Dataset entries START

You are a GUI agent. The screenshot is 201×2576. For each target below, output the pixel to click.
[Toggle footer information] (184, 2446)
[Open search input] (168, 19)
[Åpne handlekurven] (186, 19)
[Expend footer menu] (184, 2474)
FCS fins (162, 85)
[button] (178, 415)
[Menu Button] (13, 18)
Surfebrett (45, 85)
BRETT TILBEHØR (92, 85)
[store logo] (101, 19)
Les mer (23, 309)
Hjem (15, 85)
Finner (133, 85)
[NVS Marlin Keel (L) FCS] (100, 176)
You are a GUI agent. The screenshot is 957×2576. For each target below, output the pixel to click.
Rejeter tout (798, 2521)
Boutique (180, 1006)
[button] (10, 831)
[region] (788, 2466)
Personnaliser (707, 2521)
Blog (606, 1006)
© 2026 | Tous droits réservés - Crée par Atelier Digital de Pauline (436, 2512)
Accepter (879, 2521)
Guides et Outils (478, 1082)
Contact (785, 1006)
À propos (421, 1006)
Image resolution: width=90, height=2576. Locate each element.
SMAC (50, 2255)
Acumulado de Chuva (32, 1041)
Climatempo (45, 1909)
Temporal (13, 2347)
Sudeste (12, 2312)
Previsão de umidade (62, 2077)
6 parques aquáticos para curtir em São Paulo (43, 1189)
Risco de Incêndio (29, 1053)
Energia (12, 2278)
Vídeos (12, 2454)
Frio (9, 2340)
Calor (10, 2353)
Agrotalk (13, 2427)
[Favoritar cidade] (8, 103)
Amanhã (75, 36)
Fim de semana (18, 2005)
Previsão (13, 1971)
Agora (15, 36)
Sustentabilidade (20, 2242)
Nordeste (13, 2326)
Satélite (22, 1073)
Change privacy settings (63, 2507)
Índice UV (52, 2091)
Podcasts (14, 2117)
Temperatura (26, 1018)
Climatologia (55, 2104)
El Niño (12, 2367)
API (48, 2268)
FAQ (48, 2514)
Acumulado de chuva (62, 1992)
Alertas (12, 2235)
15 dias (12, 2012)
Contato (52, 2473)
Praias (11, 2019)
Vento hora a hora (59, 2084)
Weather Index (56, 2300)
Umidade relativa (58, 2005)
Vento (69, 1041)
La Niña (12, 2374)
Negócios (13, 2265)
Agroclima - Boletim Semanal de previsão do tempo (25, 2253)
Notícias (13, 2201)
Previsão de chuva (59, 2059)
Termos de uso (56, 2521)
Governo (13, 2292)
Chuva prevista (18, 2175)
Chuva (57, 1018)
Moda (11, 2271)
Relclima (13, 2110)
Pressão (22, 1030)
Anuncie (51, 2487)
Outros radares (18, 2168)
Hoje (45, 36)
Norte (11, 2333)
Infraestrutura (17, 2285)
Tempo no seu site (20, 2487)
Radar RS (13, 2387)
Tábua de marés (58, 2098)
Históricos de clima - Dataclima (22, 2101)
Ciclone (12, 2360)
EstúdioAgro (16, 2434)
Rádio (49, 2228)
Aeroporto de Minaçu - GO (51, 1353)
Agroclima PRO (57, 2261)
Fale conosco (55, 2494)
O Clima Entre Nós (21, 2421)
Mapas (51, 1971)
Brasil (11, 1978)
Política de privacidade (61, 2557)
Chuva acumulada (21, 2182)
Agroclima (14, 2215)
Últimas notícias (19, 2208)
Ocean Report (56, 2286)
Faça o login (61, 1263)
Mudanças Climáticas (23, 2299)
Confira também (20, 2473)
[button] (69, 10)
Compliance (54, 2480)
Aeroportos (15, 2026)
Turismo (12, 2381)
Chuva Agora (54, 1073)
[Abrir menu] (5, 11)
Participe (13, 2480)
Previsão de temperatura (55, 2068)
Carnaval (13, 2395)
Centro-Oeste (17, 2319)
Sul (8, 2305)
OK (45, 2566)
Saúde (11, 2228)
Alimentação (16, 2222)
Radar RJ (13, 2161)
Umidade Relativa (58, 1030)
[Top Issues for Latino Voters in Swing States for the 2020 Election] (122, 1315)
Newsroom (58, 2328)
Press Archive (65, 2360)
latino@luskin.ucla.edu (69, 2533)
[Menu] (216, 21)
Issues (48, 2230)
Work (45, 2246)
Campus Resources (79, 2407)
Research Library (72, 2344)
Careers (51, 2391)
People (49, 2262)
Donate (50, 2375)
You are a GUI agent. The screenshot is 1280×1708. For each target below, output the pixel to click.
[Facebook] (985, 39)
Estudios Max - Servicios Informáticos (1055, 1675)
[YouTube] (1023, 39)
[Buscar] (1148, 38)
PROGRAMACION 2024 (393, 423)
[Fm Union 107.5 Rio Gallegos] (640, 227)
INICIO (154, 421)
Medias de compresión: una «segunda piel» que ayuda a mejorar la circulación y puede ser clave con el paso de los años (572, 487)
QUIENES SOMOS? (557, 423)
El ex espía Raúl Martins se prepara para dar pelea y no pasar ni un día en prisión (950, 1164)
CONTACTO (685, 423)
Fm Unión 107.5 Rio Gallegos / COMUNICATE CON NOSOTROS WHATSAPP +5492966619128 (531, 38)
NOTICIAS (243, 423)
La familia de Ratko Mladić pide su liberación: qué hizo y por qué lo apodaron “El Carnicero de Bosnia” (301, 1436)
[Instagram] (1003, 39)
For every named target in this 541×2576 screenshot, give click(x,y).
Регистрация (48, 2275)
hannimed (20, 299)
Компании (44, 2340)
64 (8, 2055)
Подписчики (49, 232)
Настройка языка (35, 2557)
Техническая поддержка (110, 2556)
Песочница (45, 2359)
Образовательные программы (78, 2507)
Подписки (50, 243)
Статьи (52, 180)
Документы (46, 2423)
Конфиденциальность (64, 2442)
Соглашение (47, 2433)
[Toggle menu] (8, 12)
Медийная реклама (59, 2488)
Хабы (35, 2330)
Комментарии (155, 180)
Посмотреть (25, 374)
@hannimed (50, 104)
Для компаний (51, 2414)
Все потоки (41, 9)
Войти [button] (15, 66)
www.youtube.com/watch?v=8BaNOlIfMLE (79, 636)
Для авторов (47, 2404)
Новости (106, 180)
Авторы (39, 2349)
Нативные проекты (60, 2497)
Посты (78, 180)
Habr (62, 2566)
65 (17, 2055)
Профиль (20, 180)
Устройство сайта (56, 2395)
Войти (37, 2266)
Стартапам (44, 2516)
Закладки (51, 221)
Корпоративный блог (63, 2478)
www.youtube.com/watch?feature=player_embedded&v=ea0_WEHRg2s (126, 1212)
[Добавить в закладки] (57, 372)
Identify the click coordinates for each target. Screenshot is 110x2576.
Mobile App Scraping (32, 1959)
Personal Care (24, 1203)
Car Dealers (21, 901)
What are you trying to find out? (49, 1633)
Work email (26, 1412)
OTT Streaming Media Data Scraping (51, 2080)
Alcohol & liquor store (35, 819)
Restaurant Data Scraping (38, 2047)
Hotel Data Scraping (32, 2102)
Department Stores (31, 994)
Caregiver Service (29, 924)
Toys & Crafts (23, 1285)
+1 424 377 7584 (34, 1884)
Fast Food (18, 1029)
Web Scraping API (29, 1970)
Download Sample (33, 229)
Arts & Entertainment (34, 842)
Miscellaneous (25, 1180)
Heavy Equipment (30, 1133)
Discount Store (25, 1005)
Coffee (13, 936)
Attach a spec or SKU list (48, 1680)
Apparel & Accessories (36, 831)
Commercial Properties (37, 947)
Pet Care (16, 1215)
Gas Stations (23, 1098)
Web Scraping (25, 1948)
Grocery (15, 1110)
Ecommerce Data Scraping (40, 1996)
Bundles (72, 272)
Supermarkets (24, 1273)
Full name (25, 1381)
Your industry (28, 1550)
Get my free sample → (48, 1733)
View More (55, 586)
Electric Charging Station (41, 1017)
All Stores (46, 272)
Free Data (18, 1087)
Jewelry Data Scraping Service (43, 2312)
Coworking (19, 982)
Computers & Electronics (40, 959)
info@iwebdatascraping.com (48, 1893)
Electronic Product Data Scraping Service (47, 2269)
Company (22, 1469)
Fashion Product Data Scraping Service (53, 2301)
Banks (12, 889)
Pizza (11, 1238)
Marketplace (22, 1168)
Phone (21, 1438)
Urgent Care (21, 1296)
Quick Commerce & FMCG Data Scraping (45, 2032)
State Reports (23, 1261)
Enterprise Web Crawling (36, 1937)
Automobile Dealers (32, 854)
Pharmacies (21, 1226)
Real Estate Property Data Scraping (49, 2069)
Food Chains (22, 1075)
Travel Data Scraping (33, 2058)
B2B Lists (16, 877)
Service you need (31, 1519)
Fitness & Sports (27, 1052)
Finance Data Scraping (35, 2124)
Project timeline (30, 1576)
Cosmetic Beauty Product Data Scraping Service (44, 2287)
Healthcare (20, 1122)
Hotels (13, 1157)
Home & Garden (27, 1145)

Dataset entries END

Only what runs from the line containing "Enterprise Web Crawling (36, 1937)" through the final line of the entries above belongs in the answer, restated exactly.

Enterprise Web Crawling (36, 1937)
Automobile Dealers (32, 854)
Pharmacies (21, 1226)
Real Estate Property Data Scraping (49, 2069)
Food Chains (22, 1075)
Travel Data Scraping (33, 2058)
B2B Lists (16, 877)
Service you need (31, 1519)
Fitness & Sports (27, 1052)
Finance Data Scraping (35, 2124)
Project timeline (30, 1576)
Cosmetic Beauty Product Data Scraping Service (44, 2287)
Healthcare (20, 1122)
Hotels (13, 1157)
Home & Garden (27, 1145)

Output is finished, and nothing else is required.